Dinanzi alla richiesta degli Stati Membri di aumentare temporaneamente i massimali per l’intervento pubblico a prezzo fisso per il latte scremato in polvere e il burro (attualmente a 109.000 tonnellate e 60.000 tonnellate rispettivamente), Hogan si è detto disponibile a proporre il raddoppio dei massimali di intervento (tonnellate di prodotto) da ritirare dal mercato ad un prezzo fisso (218.000 tonnellate per il latte scremato in polvere ed a 100.000 tonnellate per il burro).

Sostegno al settore suinicolo. In risposta alle numerose proposte avanzate dalle Delegazioni per l’apertura di un nuovo regime di aiuto all’ammasso privato per le carni suine, Hogan si è detto disponibile a considerarne la reintroduzione. I dettagli, compresa la tempistica dell’apertura di un nuovo regime, saranno confermati prossimamente.

Istituzione di un Osservatorio dei mercati della carne. Dato il buon funzionamento dell’Osservatorio sul mercato del latte, Hogan si è detto disponibile ad istituire un Osservatorio sui mercati della carne (in particolare bovina e suina), in modo che gli operatori possano beneficiare di informazioni affidabili e analisi di mercato credibili.

Commercio internazionale. Hogan ha ribadito il proprio impegno su questo fronte, a partire dalle trattative in corso nell’ambito del TTIP, gli accordi Mercosur e con altri Paesi terzi, nonché attraverso specifiche campagne di promozione (110 milioni di euro saranno a disposizione nel 2016; di cui 30 milioni specificatamente destinati lo scorso settembre ai settori delle carni suine e ai prodotti lattiero-caseari. Novità: altri 30 milioni sono stati aggiunti ieri per far fronte alle perturbazioni di questi due mercati) per individuare nuovi mercati e aumentare le esportazioni dei prodotti agroalimentari dell’UE.

Embargo russo. Il Commissario Hogan ha confermato che proseguiranno gli sforzi per cercare una rapida ripresa degli scambi tra l’UE e la Russia. Al momento però, nonostante i contatti diretti tra il Presidente della Commissione europea Juncker e il Presidente russo Putin, volti alla regolarizzazione degli scambi, la situazione sembra stagnare.

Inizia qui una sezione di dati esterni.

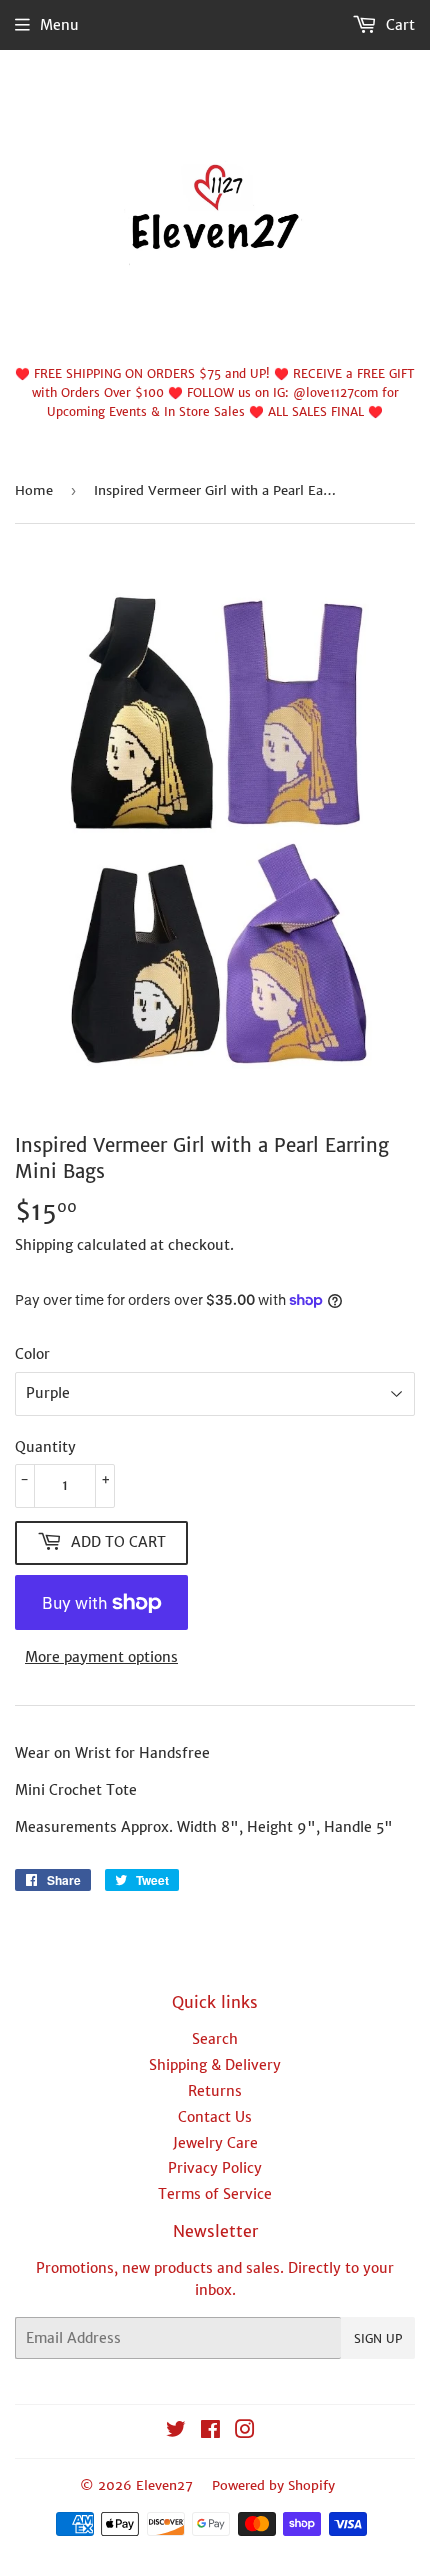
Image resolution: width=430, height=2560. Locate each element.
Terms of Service (215, 2194)
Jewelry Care (215, 2143)
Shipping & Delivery (215, 2065)
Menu (59, 25)
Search (215, 2039)
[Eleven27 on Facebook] (210, 2432)
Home (34, 490)
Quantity (45, 1447)
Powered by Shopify (273, 2485)
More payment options (101, 1657)
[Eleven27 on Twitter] (176, 2432)
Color (32, 1354)
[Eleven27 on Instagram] (245, 2432)
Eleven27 (164, 2485)
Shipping (44, 1245)
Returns (215, 2091)
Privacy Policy (215, 2168)
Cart (398, 25)
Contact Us (215, 2117)
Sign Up (378, 2338)
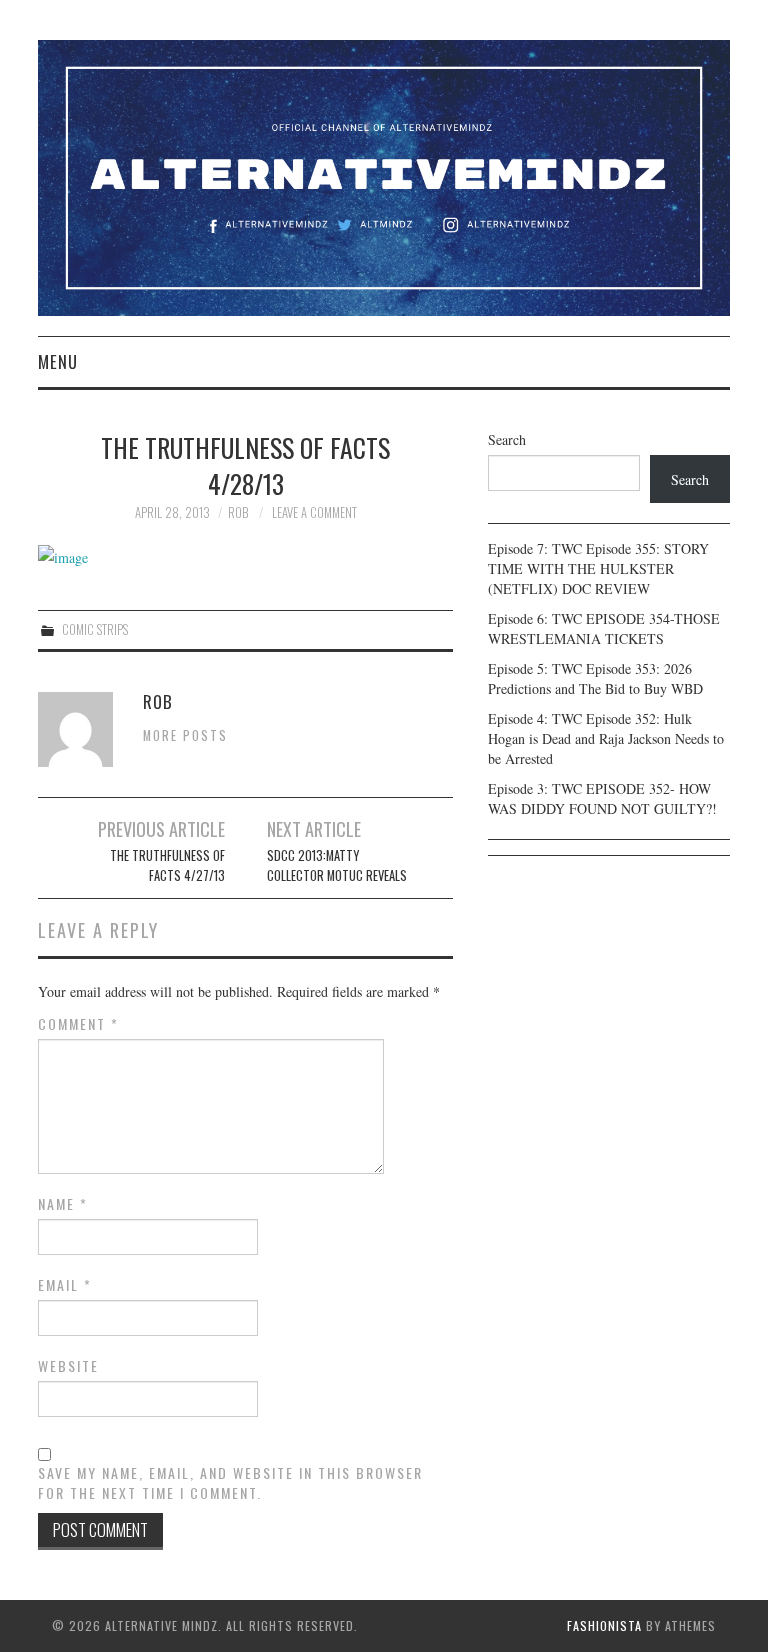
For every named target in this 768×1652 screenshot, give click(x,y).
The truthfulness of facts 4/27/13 (167, 865)
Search (507, 439)
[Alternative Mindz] (383, 175)
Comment (78, 1024)
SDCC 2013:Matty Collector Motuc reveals (337, 865)
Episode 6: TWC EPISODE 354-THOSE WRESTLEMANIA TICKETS (604, 628)
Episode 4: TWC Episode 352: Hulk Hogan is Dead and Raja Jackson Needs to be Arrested (606, 738)
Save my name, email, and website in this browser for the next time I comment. (230, 1483)
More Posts (185, 735)
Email (65, 1285)
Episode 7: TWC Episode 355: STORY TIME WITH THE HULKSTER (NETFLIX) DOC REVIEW (598, 568)
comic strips (95, 629)
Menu (58, 361)
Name (63, 1204)
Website (68, 1366)
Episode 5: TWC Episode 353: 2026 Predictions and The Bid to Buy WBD (595, 678)
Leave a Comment (314, 512)
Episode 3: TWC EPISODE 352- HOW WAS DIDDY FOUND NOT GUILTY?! (602, 798)
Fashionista (604, 1625)
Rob (238, 512)
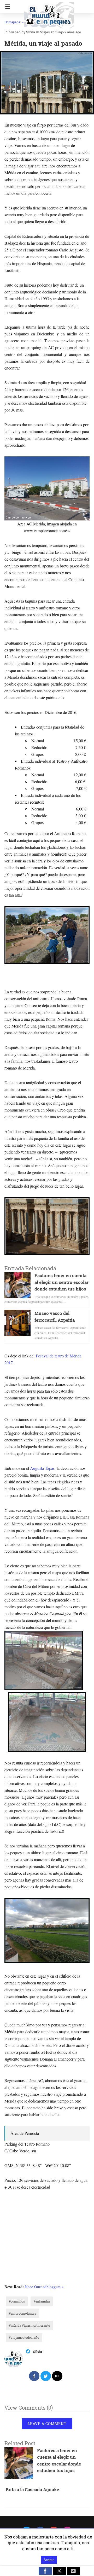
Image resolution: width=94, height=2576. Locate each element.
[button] (45, 2571)
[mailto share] (57, 2376)
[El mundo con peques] (49, 12)
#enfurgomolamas (22, 2313)
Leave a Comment (47, 2423)
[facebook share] (34, 2376)
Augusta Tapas (42, 1468)
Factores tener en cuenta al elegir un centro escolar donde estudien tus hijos (61, 1282)
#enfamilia (42, 2301)
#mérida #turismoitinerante (29, 2325)
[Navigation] (6, 6)
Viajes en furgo (52, 32)
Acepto (49, 2560)
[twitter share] (45, 2376)
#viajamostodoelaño (24, 2337)
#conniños (17, 2301)
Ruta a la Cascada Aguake (32, 2490)
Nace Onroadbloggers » (44, 2286)
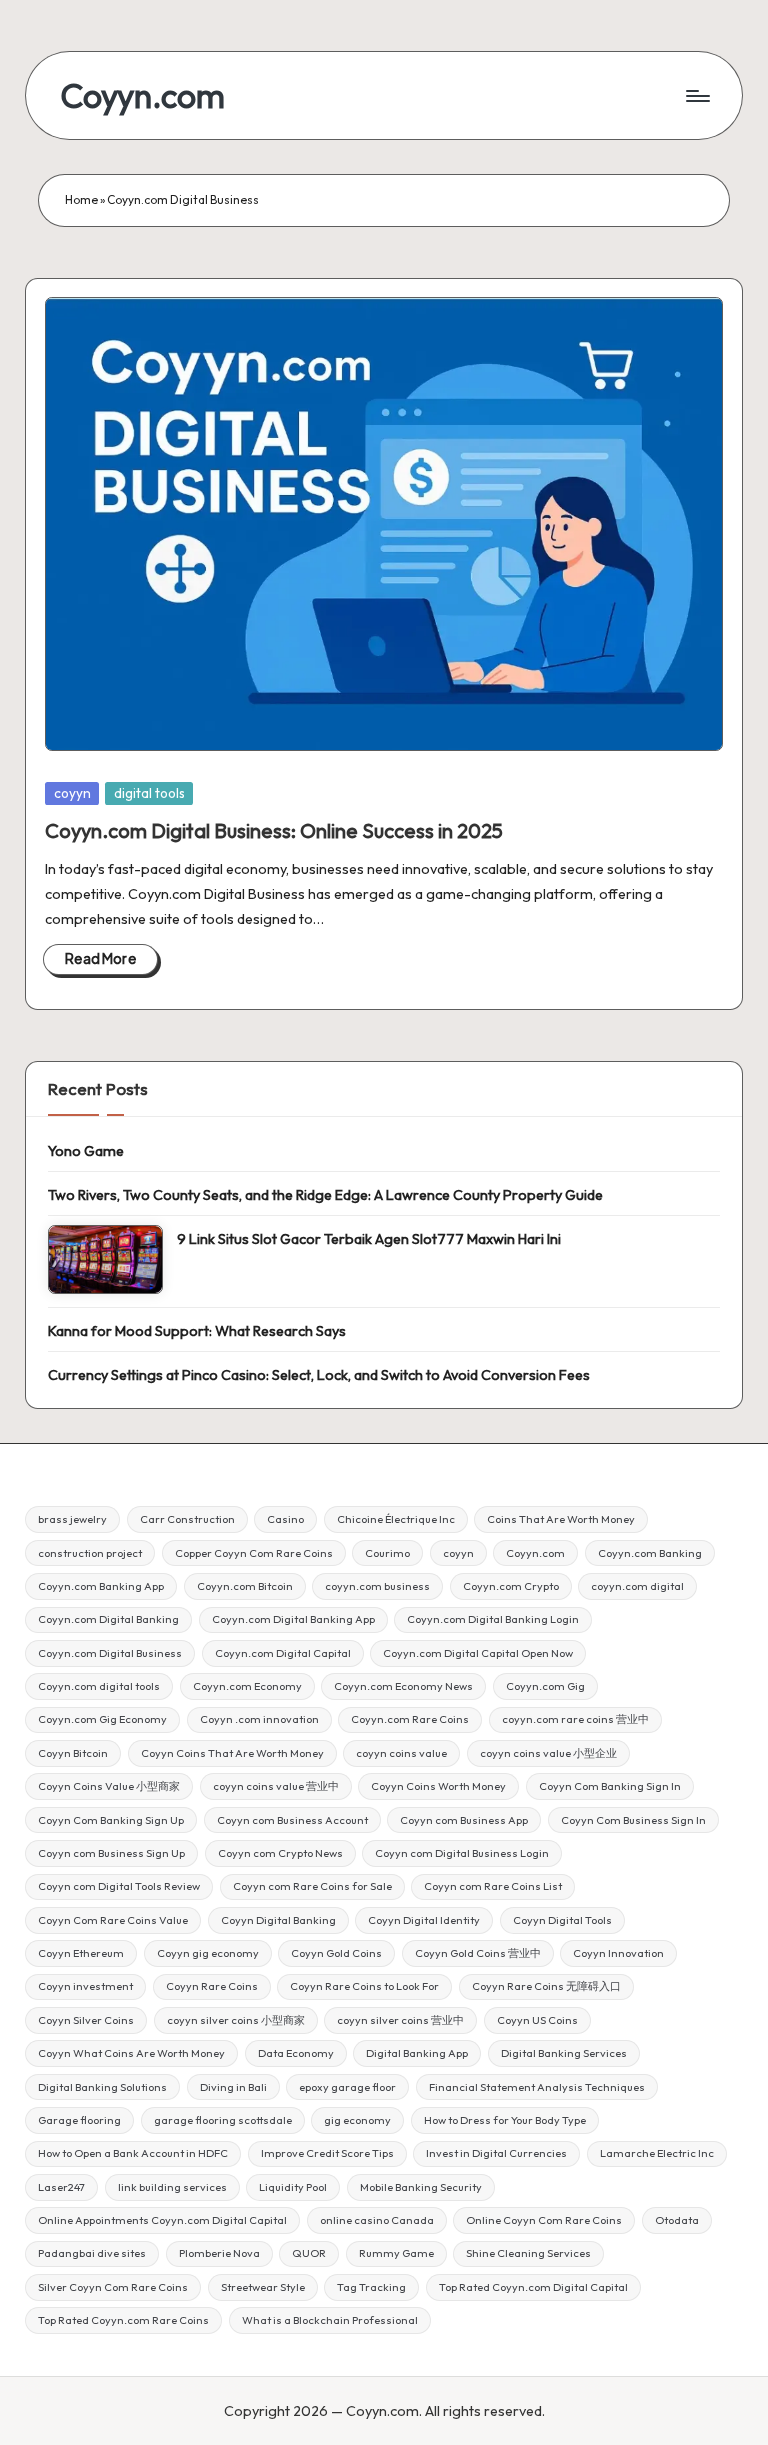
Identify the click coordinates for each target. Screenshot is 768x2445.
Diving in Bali (233, 2087)
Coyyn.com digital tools (99, 1686)
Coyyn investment (85, 1986)
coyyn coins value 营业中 (276, 1786)
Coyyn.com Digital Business (110, 1653)
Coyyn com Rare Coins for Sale (312, 1886)
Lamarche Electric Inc (657, 2153)
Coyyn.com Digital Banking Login (493, 1619)
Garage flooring (79, 2120)
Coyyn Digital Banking (278, 1920)
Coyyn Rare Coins (212, 1986)
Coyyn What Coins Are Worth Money (131, 2053)
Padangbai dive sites (92, 2253)
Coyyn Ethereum (81, 1953)
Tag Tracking (371, 2287)
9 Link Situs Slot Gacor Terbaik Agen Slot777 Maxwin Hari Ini (369, 1239)
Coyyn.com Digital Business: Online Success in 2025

Nuovi strumenti finanziari. Hogan ha ribadito l’intenzione di sviluppare, insieme alla BEI, strumenti finanziari adeguati per aiutare le imprese agricole e della trasformazione dei prodotti agricoli ad investire per il miglioramento della competitività o a compiere i necessari aggiustamenti strutturali in azienda. Il Commissario ha incoraggiato gli Stati Membri a fare pieno uso delle opportunità offerte dal Fondo Europeo per gli Investimenti Strategici. Credito all’esportazione. Hogan ha informato le Delegazioni dei 28 Stati Membri che la Commissione europea sta esaminando la fattibilità, anche tramite la BEI, di prevedere un sistema di credito all’esportazione di base da integrare ai sistemi nazionali.

Settore ortofrutticolo. Hogan ha confermato la disponibilità di valutare una proroga delle misure eccezionali per il settore ortofrutticolo per un altro anno, dopo il 30 giugno 2016, sulla base della nuova situazione di mercato.

Sviluppo rurale. Come aveva già fatto recentemente la Corte dei Conti Europea, anche il Commissario Hogan ha “bacchettato” gli Stati Membri che non stanno facendo un uso adeguato degli strumenti a disposizione dello Sviluppo rurale (leggi PSR), importanti in questo momento di crisi. Per favorire l’adozione di determinate misure, Hogan ha informato le Delegazioni che ha già chiesto ai propri servizi di collaborare con le Autorità degli Stati Membri per velocizzare le procedure di modifica dei PSR.